Les projets de Marlène Schiappa sur la laïcité inquiètent

Des voix s’inquiètent d’un risque de dérive après l’annonce de la secrétaire d’État à l’égalité femmes-hommes de soumettre une charte de la laïcité aux associations subventionnées.

La secrétaire d’État à l’égalité femmes-hommes a annoncé la semaine dernière vouloir conditionner les subventions associatives au respect d’une charte de la laïcité. Le texte en question n’est pas encore finalisé, mais Marlène Schiappa a indiqué qu’elle s’inspirerait de la Charte régionale des valeurs de la République et de la laïcité mise en place par la présidente de la région Île-de-France, Valérie Pécresse (LR), en mars dernier. Une référence qui soulève l’inquiétude car ce texte est perçu comme particulièrement intrusif.

Les organismes soutenus financièrement par la région doivent par exemple refuser le « port des tenues vestimentaires imposé » aux filles ou s’engager à protéger leurs adhérents « contre tout prosélytisme ». Dénonçant une mainmise du politique sur les associations, certains ont refusé de signer la charte, comme la Fédération des centres sociaux de Paris.

Atteinte à la liberté d’association et risque de discrimination

Le groupe Front de gauche au conseil régional, qui a saisi le juge administratif, voit dans cette démarche une grave atteinte à la liberté d’association et un risque de discrimination. « On instrumentalise la laïcité à des fins politiques en visant sans vouloir le dire les musulmans » s’indigne Céline Malaisé, présidente du groupe.

Saisi par les écologistes, l’Observatoire de la laïcité a rendu en mars des observations critiques sur cette charte qui, insistant « sur les seuls interdits », peut « faire craindre une mauvaise compréhension de la laïcité ». « Cette charte invoque la laïcité pour des problèmes qui n’en relèvent pas », comme les violences sexistes, estime pour sa part François Mandil, délégué national des Scouts de France.
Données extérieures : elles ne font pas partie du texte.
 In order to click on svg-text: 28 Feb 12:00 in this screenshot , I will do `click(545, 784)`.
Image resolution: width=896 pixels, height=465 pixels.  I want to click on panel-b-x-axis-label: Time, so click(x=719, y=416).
L’annonce de Marlène Schiappa apparaît d’abord symbolique, puisque son ministère ne distribue qu’une enveloppe modeste d’un peu plus de 4 millions d’euros à une quinzaine d’associations engagées dans la lutte contre les discriminations, les violences faites aux femmes ou le proxénétisme… Mais Céline Malaisé redoute un possible « galop d’essai » qui pourrait inspirer ensuite d’autres ministères. « Un tel document enfoncerait un coin dans la loi de 1905. Le gouvernement doit rapidement préciser ses intentions », demande l’élue.
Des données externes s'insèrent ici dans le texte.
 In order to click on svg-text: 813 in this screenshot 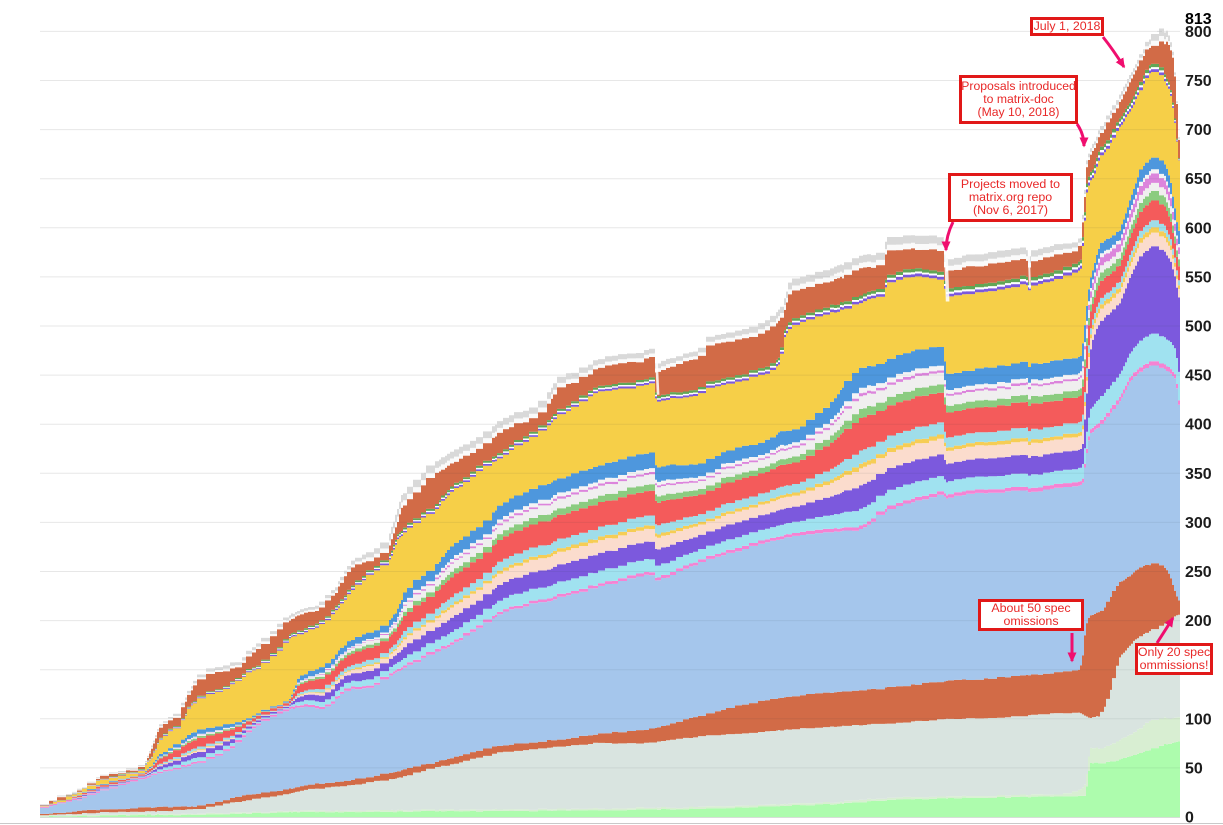, I will do `click(1198, 20)`.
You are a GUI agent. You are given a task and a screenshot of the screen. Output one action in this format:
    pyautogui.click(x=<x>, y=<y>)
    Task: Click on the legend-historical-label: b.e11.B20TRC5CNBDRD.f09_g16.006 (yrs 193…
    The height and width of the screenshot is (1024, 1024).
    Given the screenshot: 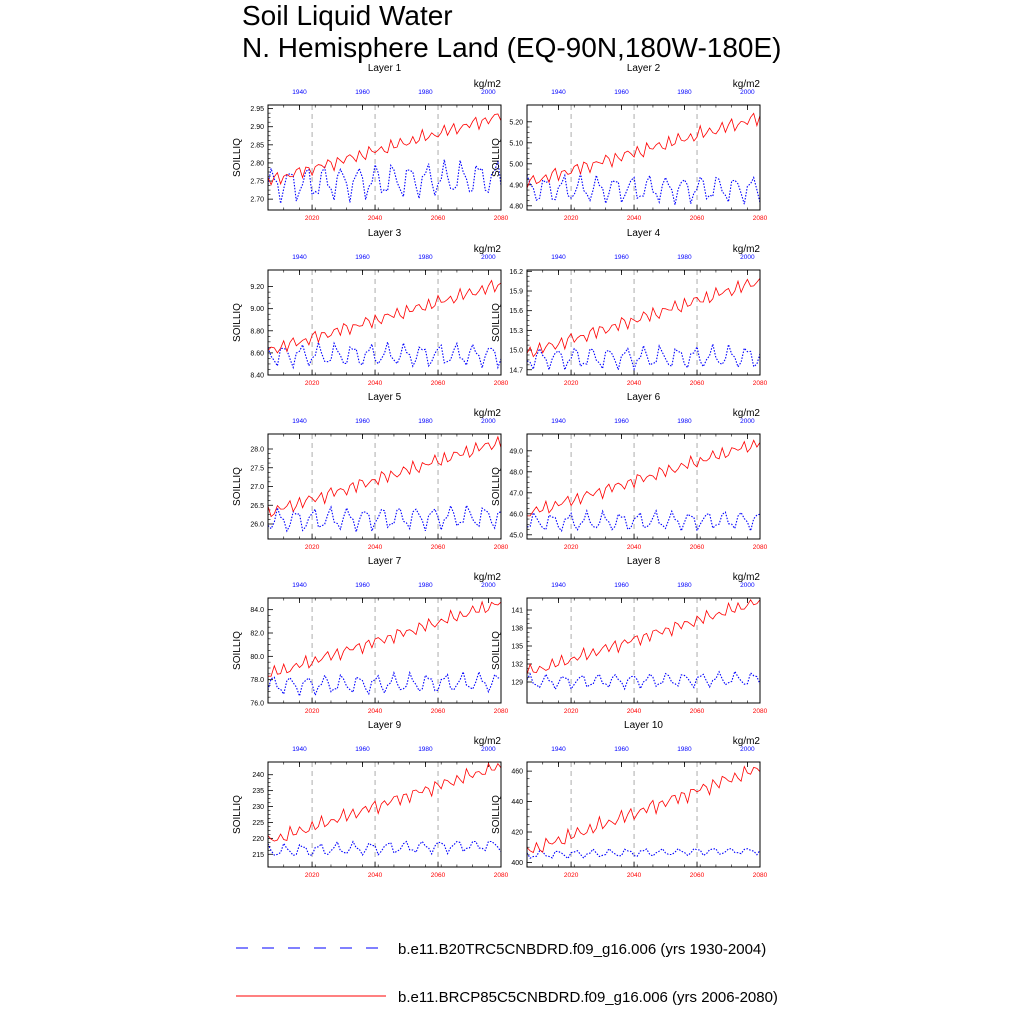 What is the action you would take?
    pyautogui.click(x=582, y=950)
Le monde associatif sur ses gardes

Depuis l’affaire de la crèche Baby Loup et les initiatives législatives lancées alors pour imposer un devoir de neutralité aux structures éducatives privées, le monde associatif est sur ses gardes. « Nous restons vigilants », reconnaît François Mandil tout en précisant qu’il n’a pour l’instant pas d’éléments laissant penser que ce dossier est sur le bureau du ministre de l’éducation, en charge de la jeunesse.

Un cadre juridique existe déjà pour éviter des dérives. Ainsi, en 2014 a été élaborée la « Charte des engagements réciproques entre l’État, les collectivités territoriales et les associations ». Ce texte définissait les principes et les engagements à tenir, notamment en matière de respect des valeurs de la République. Deux ans plus tard, les pouvoirs publics sont venus préciser les obligations qui en découlent en termes d’ouverture à tous, de non-discrimination ou d’égalité femmes-hommes. Les associations se sont quant à elles dotées d’outils comme la charte de la laïcité de la branche Famille de la Caisse nationale des allocations familiales (Cnaf). « Il existe un comité de suivi dont nous faisons partie », précise encore le délégué national des Scouts et Guides de France.